=== Source extract ===
Guidelines for optimizing HoloVec applications.
Backend Selection
When to Use Each Backend
| Scenario | Backend | Reason |
|---|---|---|
| Development/debugging | NumPy | Simple, fast startup |
| Single operations | NumPy | Lowest overhead |
| GPU available | PyTorch | Hardware acceleration |
| Batch processing | PyTorch (GPU) | Parallel execution |
| Repeated operations | JAX | JIT compilation |
| TPU deployment | JAX | Native support |
Backend Performance Comparison
Operations on dim=10,000 vectors:
| Operation | NumPy | PyTorch CPU | PyTorch CUDA | JAX (JIT) |
|---|---|---|---|---|
| bind() | 0.1 ms | 0.1 ms | 0.01 ms | 0.01 ms |
| bundle(10) | 0.3 ms | 0.3 ms | 0.02 ms | 0.02 ms |
| similarity() | 0.05 ms | 0.05 ms | 0.005 ms | 0.005 ms |
Note
JAX times are after JIT warmup. First call is slower (~100ms).
Dimension Selection
Capacity vs Speed Trade-off
| Dimension | Capacity | bind() time | Memory |
|---|---|---|---|
| 512 | ~80 items | 0.01 ms | 4 KB |
| 2048 | ~330 items | 0.05 ms | 16 KB |
| 10000 | ~1600 items | 0.2 ms | 80 KB |
| 50000 | ~8000 items | 1.0 ms | 400 KB |
Recommendations
- Prototype/testing: 512-1024
- Production (moderate): 2048-4096
- High capacity needs: 10000+
- Memory constrained: Use sparse models (BSDC)
Model Performance
Operation Speed (dim=2048)
| Model | bind() | bundle(10) | similarity() |
|---|---|---|---|
| MAP | 0.03 ms | 0.15 ms | 0.02 ms |
| FHRR | 0.05 ms | 0.20 ms | 0.03 ms |
| HRR | 0.10 ms | 0.20 ms | 0.02 ms |
| BSC | 0.02 ms | 0.10 ms | 0.02 ms |
| BSDC | 0.02 ms | 0.15 ms | 0.01 ms |
| GHRR | 0.50 ms | 1.00 ms | 0.20 ms |
| VTB | 0.30 ms | 0.50 ms | 0.02 ms |
Model Selection by Speed
- Fastest: BSC, BSDC (binary ops)
- Fast: MAP (element-wise multiply)
- Moderate: FHRR, HRR (FFT-based)
- Slower: VTB, GHRR (matrix ops)
Batch Operations
Always prefer batch operations over loops:
# SLOW: Loop over similarities
similarities = []
for v in codebook_vectors:
similarities.append(model.similarity(query, v))
# FAST: Batch similarity
similarities = model.backend.batch_similarity(query, codebook_vectors)
Speedup: 10-100× for large codebooks
Batch Encoding
# SLOW: Encode one at a time
vectors = [encoder.encode(x) for x in values]
# FAST: Batch encode (if encoder supports it)
vectors = encoder.batch_encode(values)
Memory Optimization
Dense vs Sparse
| Type | Memory (dim=10000) | Use Case |
|---|---|---|
| Dense float32 | 40 KB | Most models |
| Dense float16 | 20 KB | GPU inference |
| Sparse (1%) | 0.4 KB | BSDC |
Reducing Memory
# Use smaller dtype (GPU)
=== Data extract ===
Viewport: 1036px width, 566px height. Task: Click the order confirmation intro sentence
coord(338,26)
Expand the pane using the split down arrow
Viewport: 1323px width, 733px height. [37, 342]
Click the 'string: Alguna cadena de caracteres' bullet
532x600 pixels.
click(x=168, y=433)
===
=== Data extract ===
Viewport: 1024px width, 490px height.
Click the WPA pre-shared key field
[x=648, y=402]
===
=== Data extract ===
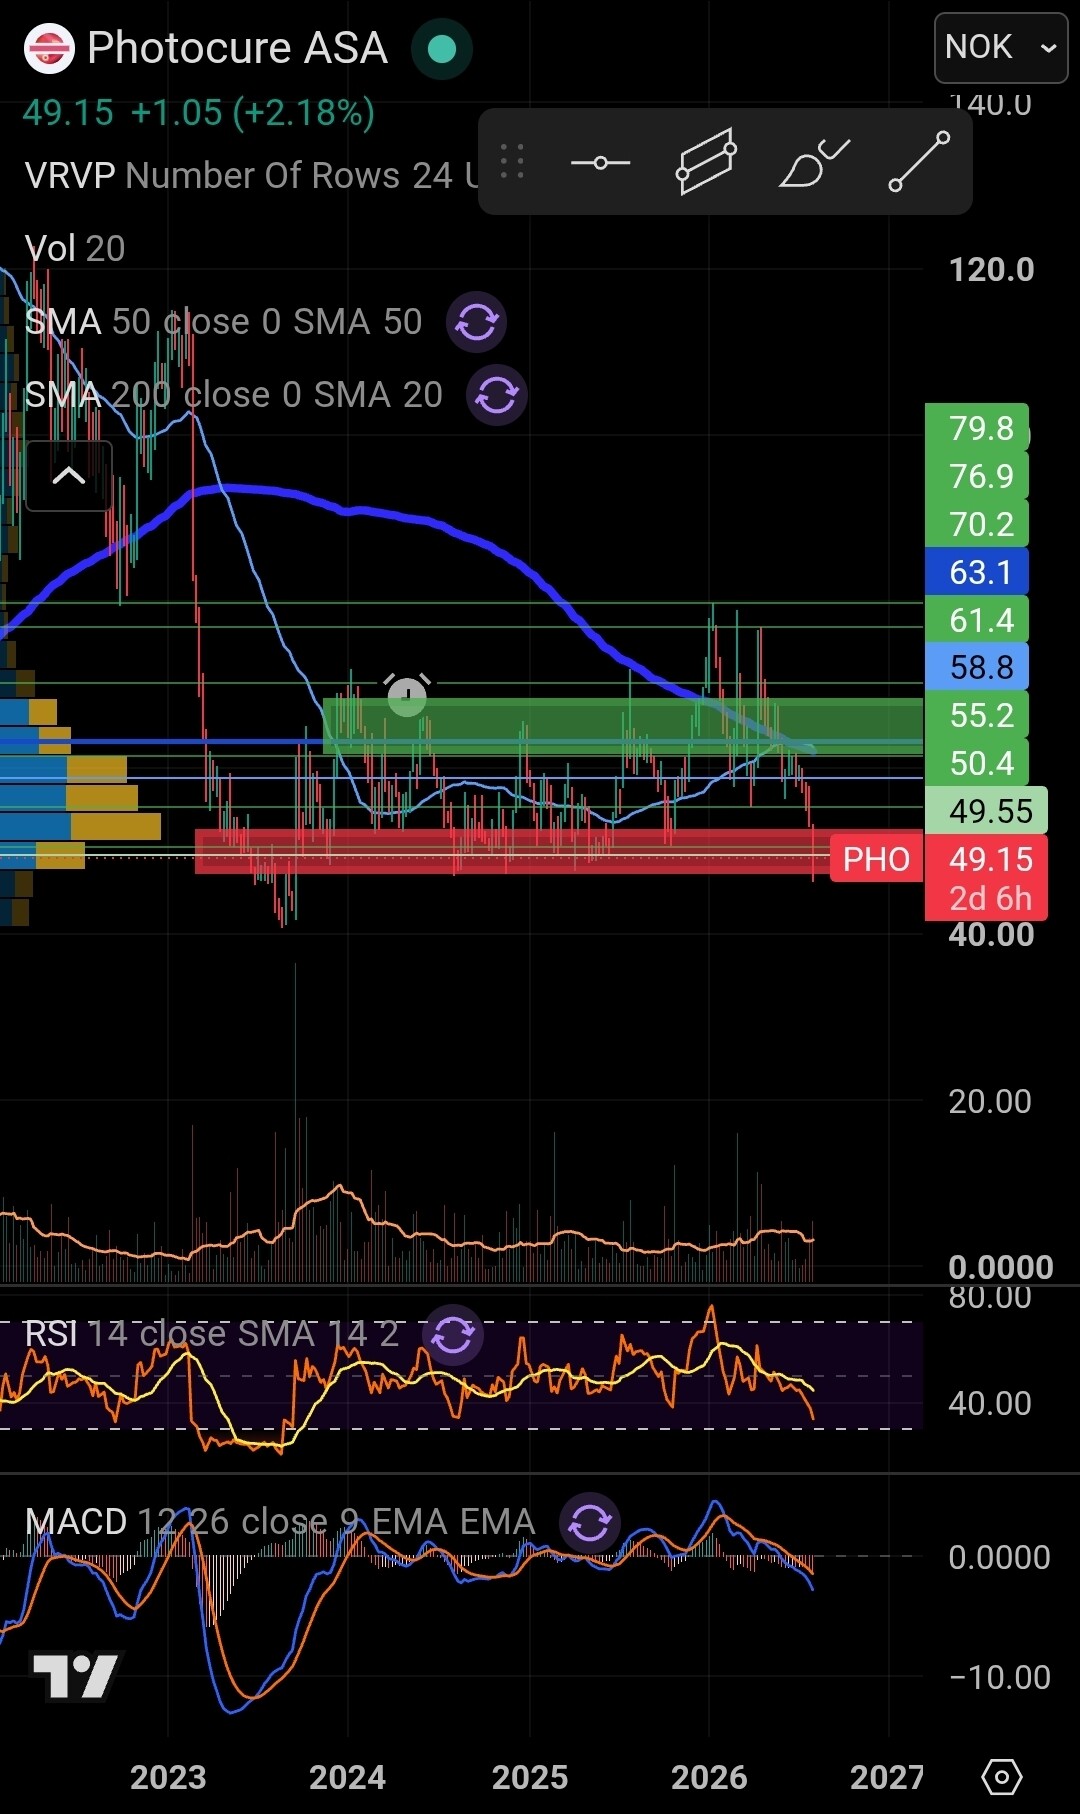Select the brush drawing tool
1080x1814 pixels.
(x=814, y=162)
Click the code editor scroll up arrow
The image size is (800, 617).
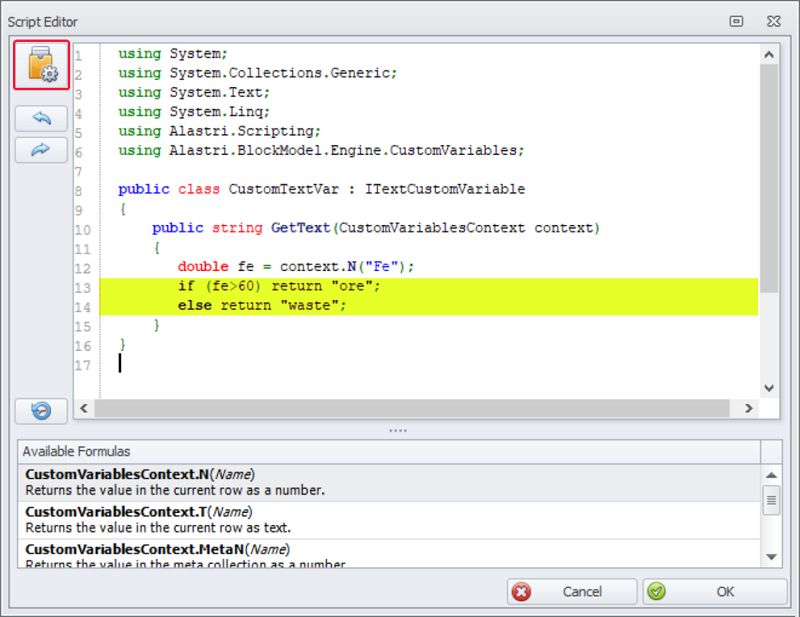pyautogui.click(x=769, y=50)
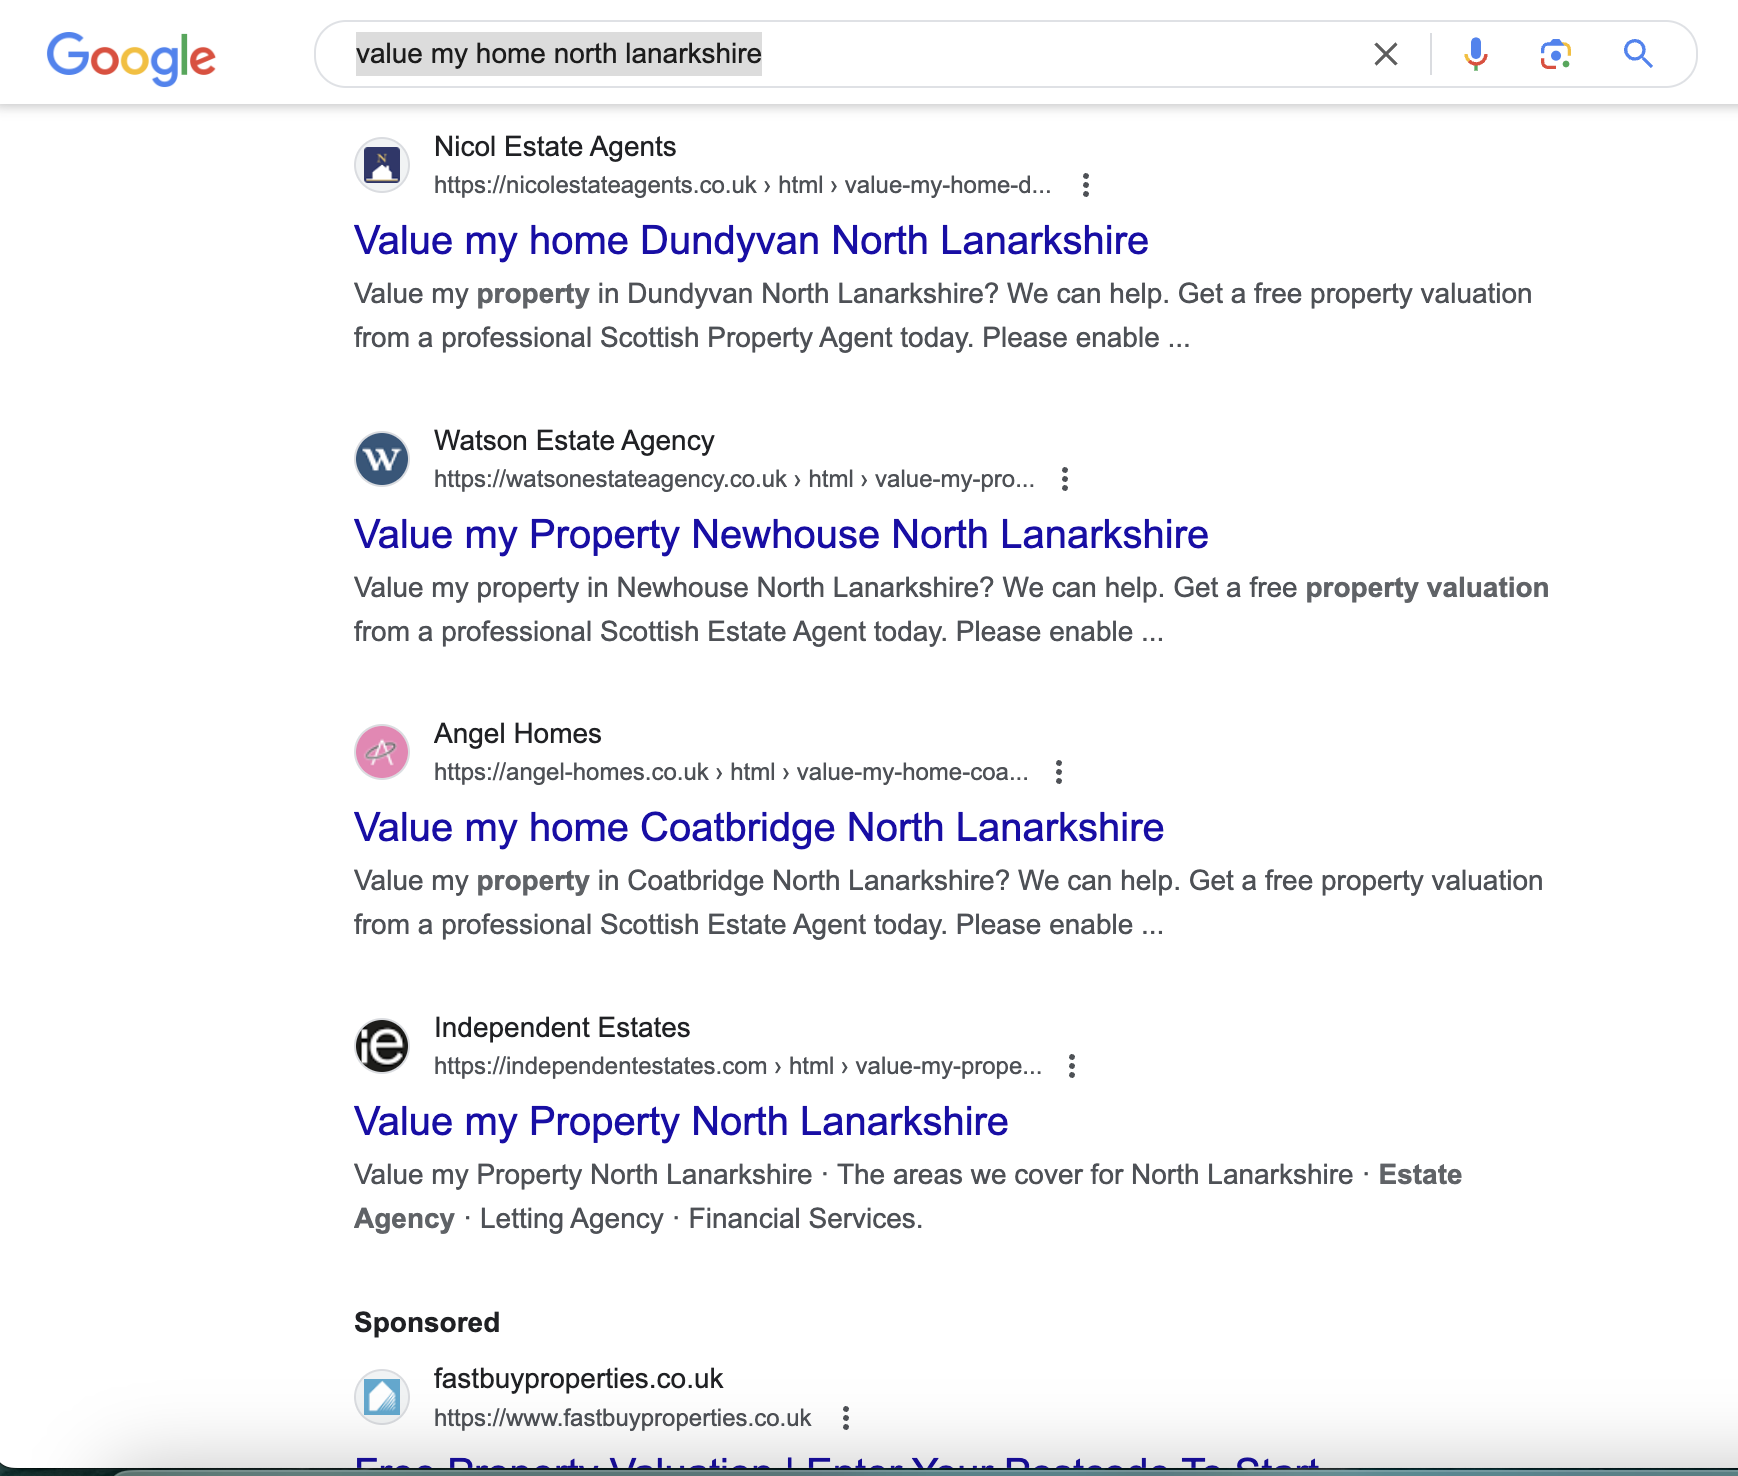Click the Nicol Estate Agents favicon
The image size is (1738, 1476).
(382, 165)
===
Jobs
**a)** Echo the HoloVec performance guide from "Model Performance" to "BSDC (binary ops)".
**b)** Please list every model named in the operation speed table of the HoloVec performance guide.
**c)** According to the HoloVec performance guide, how much memory does a dense float16 vector take at dim=10000?
The items come from a separate source and are unrelated to the HoloVec performance guide.

Task results
**a)**
Model Performance
Operation Speed (dim=2048)
| Model | bind() | bundle(10) | similarity() |
|---|---|---|---|
| MAP | 0.03 ms | 0.15 ms | 0.02 ms |
| FHRR | 0.05 ms | 0.20 ms | 0.03 ms |
| HRR | 0.10 ms | 0.20 ms | 0.02 ms |
| BSC | 0.02 ms | 0.10 ms | 0.02 ms |
| BSDC | 0.02 ms | 0.15 ms | 0.01 ms |
| GHRR | 0.50 ms | 1.00 ms | 0.20 ms |
| VTB | 0.30 ms | 0.50 ms | 0.02 ms |
Model Selection by Speed
- Fastest: BSC, BSDC (binary ops)

**b)** MAP, FHRR, HRR, BSC, BSDC, GHRR, VTB

**c)** 20 KB